One of the most unique structures in Tralee that you might stumble across is the Blennerville Windmill. This tall white windmill stands over Tralee Bay and can be seen from a distance. It is located in an area that saw many people of Kerry emigrate during the Great Irish Famine. At the windmill you will find an emigration display and also a Kerry model railway. This model shows the Tralee Dingle narrow gauge in miniature form. In addition to these attractions you will also get a glimpse into the inner workings of the old still working windmill. This place is definitely for those interested in the engineering of such structures.

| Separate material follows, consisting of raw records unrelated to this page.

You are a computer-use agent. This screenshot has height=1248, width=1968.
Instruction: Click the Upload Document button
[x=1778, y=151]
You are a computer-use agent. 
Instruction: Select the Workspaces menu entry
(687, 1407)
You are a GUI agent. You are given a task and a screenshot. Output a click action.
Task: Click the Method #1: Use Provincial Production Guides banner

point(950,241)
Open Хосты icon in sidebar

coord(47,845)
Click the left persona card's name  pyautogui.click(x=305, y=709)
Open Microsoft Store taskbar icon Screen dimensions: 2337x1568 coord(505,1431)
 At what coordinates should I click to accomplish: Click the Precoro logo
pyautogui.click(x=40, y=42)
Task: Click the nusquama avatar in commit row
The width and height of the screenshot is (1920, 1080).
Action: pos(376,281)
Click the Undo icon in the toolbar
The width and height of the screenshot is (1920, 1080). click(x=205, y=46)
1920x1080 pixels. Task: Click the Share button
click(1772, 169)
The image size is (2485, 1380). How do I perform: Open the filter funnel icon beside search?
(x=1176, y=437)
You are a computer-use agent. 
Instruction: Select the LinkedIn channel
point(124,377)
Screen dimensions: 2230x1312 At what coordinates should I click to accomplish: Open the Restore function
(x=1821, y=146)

Valentia Island has some breathtaking scenery and unforgettable views of the coast. It is also home to the charming villages of Knightstown and Chapeltown. You can reach Valentia via a road bridge from Portmagee, or during the summer months, we recommend taking advantage of the wonderful car ferry from Renard Point – it’s only 5 minutes and the views are spectacular.
Once you reach Valentia Island, go to the beautiful village of Knightstown. It is Valentia’s largest settlement and has really nice eateries and cafes. Interestingly enough the village was planned. It was finally built in the 1840’s, having been planned over a decade earlier. The planning worked nicely however, resulting is some very pretty streets and a quaint feel to the village.
During your travels of the island some other places to visit include the Grotto and Slate Quarry, Fogher Cliffs, and Glanleam Beach. This island surely is one of the gems of the entire county.
If you are looking for a relaxing holiday and some fresh Irish countryside air than Kerry is the place for you. A place that has plenty to offer to people of all ages, from couples to families. There are many places to choose from Dingle to Killareny and of course the mesmerizing Ring of Kerry! Activities range from hiking, walking and water sports. If you do plan on coming here just remember that it has a lot to offer, so you might want to consider spending more than just a day or two here.